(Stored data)
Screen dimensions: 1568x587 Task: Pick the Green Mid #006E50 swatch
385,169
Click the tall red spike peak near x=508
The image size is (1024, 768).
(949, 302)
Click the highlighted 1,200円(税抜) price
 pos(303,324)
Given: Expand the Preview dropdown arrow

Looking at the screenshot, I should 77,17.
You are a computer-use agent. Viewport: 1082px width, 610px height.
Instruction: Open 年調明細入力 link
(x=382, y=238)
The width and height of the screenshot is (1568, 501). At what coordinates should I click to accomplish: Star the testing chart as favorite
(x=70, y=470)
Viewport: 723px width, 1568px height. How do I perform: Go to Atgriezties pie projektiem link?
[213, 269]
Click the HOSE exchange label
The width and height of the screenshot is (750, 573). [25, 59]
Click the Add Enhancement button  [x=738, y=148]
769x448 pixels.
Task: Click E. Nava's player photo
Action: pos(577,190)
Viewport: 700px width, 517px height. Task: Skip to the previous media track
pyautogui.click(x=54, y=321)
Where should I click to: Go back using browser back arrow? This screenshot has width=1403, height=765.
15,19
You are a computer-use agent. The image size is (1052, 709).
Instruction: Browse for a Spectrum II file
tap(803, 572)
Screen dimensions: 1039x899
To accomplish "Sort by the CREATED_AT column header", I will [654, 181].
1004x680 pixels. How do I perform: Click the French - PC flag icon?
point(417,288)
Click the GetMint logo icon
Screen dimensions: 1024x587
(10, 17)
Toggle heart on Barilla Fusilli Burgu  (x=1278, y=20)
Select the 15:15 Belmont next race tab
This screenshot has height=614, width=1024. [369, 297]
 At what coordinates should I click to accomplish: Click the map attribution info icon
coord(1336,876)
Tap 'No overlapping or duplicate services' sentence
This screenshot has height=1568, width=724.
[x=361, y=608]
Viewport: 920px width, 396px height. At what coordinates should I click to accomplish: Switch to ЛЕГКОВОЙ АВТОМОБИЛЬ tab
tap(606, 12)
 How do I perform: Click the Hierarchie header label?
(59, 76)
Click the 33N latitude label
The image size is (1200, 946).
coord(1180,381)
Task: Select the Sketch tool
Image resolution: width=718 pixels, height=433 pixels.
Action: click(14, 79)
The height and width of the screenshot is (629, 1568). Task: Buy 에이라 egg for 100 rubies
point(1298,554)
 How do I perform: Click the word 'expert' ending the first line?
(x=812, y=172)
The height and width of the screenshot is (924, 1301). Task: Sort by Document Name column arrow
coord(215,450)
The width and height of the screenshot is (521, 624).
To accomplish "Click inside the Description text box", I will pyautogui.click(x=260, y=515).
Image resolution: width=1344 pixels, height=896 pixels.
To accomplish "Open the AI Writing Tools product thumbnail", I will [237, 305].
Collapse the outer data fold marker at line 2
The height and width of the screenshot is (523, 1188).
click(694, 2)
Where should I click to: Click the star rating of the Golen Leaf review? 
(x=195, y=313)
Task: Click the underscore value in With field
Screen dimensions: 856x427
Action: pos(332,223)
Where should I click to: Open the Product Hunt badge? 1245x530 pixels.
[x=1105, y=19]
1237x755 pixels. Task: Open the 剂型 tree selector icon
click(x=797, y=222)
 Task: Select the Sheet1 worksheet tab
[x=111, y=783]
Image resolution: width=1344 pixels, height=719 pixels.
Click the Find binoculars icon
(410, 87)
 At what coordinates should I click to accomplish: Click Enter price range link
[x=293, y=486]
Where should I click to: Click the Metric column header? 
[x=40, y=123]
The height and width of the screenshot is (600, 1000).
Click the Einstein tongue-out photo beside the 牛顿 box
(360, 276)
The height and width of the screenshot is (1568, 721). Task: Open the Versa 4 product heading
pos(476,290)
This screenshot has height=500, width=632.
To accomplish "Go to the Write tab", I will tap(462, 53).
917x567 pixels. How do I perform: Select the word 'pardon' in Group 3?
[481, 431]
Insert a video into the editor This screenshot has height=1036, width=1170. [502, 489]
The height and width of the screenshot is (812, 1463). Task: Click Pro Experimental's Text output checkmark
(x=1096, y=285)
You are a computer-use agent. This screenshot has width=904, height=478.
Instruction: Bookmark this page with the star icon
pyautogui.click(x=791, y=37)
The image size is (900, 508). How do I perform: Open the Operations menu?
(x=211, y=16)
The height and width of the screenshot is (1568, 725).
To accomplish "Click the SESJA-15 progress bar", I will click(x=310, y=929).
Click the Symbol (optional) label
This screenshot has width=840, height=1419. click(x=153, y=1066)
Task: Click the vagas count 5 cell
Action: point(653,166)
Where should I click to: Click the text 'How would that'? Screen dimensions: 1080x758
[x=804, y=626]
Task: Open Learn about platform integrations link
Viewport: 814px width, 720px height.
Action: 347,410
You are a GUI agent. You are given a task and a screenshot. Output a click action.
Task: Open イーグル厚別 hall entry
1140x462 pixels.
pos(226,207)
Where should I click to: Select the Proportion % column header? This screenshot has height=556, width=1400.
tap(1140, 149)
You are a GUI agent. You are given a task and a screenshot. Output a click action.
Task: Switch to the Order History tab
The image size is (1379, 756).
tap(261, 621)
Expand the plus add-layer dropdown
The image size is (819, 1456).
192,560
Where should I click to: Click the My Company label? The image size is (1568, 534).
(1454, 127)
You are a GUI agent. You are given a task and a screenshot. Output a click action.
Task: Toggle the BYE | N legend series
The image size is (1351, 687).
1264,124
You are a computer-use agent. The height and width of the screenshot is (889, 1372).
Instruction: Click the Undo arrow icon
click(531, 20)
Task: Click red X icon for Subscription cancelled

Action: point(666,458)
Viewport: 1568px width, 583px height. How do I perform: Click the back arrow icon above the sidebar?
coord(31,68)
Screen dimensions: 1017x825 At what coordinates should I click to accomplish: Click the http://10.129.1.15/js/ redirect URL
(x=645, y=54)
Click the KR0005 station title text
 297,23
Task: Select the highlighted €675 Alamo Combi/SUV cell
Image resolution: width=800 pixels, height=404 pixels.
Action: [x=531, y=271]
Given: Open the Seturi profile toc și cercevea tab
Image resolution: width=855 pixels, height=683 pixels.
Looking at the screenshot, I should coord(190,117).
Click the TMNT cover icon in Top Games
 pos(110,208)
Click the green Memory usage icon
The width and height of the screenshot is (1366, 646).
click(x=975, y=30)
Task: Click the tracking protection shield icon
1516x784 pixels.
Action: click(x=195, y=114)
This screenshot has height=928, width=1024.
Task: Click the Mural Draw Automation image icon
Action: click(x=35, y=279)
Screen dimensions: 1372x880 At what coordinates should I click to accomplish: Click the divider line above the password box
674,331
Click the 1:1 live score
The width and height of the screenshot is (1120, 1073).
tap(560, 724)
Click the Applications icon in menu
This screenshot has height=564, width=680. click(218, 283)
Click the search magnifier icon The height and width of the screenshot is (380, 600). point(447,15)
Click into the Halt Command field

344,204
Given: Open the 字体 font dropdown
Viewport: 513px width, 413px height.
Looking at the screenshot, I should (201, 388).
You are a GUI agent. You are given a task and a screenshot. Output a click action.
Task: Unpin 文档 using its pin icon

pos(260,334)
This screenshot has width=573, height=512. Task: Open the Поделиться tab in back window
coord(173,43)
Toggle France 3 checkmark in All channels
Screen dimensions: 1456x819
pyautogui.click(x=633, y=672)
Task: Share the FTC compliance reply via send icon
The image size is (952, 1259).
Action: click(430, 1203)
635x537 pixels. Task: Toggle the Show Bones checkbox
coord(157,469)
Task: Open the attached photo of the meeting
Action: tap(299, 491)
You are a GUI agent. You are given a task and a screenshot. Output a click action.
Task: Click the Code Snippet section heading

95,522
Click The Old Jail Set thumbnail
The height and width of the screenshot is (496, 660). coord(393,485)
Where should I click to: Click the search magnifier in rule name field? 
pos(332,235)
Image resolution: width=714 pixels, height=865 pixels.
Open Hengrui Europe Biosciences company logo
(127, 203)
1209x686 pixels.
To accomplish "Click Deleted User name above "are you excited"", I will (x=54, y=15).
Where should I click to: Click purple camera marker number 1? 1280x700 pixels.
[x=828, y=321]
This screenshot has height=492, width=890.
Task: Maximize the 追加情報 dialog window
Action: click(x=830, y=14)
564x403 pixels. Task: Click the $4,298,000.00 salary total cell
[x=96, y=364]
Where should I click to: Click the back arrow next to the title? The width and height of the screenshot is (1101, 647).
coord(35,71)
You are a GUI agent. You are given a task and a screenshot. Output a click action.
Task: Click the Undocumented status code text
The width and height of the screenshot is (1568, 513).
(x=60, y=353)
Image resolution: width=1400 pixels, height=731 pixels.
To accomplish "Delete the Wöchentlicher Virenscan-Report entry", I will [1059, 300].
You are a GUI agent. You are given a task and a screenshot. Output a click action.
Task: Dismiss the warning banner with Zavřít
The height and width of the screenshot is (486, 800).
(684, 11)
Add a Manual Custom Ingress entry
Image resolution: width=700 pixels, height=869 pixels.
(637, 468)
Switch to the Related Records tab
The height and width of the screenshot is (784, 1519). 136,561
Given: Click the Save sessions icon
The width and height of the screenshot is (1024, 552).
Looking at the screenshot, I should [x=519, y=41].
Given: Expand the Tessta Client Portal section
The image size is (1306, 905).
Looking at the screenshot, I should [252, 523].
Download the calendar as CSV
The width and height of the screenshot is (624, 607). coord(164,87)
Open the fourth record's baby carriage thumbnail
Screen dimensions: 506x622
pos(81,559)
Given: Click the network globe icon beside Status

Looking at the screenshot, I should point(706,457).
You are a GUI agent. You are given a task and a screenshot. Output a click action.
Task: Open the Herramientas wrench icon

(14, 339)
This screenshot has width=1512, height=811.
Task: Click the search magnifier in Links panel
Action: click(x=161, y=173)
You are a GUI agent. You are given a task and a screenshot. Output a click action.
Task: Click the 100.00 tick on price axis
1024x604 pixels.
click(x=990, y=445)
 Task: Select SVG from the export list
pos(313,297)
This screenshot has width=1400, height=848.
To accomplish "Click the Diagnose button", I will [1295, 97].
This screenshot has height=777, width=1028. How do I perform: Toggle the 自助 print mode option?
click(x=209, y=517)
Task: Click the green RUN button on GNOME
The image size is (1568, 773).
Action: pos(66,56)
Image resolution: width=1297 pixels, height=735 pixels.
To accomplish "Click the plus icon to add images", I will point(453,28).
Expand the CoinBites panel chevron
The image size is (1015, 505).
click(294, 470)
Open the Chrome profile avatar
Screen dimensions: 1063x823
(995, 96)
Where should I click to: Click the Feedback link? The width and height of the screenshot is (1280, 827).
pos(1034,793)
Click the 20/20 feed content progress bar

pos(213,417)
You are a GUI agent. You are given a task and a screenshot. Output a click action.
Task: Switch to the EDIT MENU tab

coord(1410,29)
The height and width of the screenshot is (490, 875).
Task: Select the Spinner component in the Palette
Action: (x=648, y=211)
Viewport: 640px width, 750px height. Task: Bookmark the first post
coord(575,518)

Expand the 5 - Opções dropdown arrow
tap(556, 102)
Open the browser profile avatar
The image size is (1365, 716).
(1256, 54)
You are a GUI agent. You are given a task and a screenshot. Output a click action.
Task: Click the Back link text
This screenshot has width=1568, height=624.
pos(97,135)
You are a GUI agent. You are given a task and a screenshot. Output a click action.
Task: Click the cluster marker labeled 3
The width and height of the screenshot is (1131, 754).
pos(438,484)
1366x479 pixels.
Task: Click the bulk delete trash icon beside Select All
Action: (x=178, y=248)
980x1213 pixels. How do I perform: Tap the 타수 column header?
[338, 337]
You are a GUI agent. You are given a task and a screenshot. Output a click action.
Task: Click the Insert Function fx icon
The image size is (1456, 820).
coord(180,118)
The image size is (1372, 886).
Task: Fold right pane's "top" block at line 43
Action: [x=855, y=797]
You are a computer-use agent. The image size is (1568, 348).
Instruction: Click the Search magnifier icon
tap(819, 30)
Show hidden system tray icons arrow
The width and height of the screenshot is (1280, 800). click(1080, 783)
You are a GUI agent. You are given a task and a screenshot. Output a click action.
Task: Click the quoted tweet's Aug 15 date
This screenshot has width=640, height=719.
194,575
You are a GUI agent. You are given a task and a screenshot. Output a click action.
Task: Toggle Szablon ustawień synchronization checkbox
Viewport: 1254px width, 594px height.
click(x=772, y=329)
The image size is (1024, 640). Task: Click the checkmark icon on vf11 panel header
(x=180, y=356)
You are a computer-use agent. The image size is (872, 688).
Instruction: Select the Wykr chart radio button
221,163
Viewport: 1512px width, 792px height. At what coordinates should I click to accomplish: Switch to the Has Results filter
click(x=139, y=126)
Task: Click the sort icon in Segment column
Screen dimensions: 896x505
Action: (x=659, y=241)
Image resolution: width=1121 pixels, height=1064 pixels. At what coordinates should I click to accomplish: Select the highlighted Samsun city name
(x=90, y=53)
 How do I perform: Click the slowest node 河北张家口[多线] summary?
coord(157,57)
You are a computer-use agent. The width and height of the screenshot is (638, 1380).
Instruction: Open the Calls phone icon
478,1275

■ **Task directions**: Each line of the data that contains "will" belongs in the answer.

■ **Solution to this problem**:
To accomplish "Sort by the CREATED_AT column header", I will [654, 181].
To accomplish "Click inside the Description text box", I will pyautogui.click(x=260, y=515).
To accomplish "Open the AI Writing Tools product thumbnail", I will [237, 305].
To accomplish "Go to the Write tab", I will tap(462, 53).
To accomplish "Click the SESJA-15 progress bar", I will click(x=310, y=929).
To accomplish "Click Deleted User name above "are you excited"", I will (x=54, y=15).
To accomplish "Delete the Wöchentlicher Virenscan-Report entry", I will [1059, 300].
To accomplish "Click the Diagnose button", I will [1295, 97].
To accomplish "Click the plus icon to add images", I will point(453,28).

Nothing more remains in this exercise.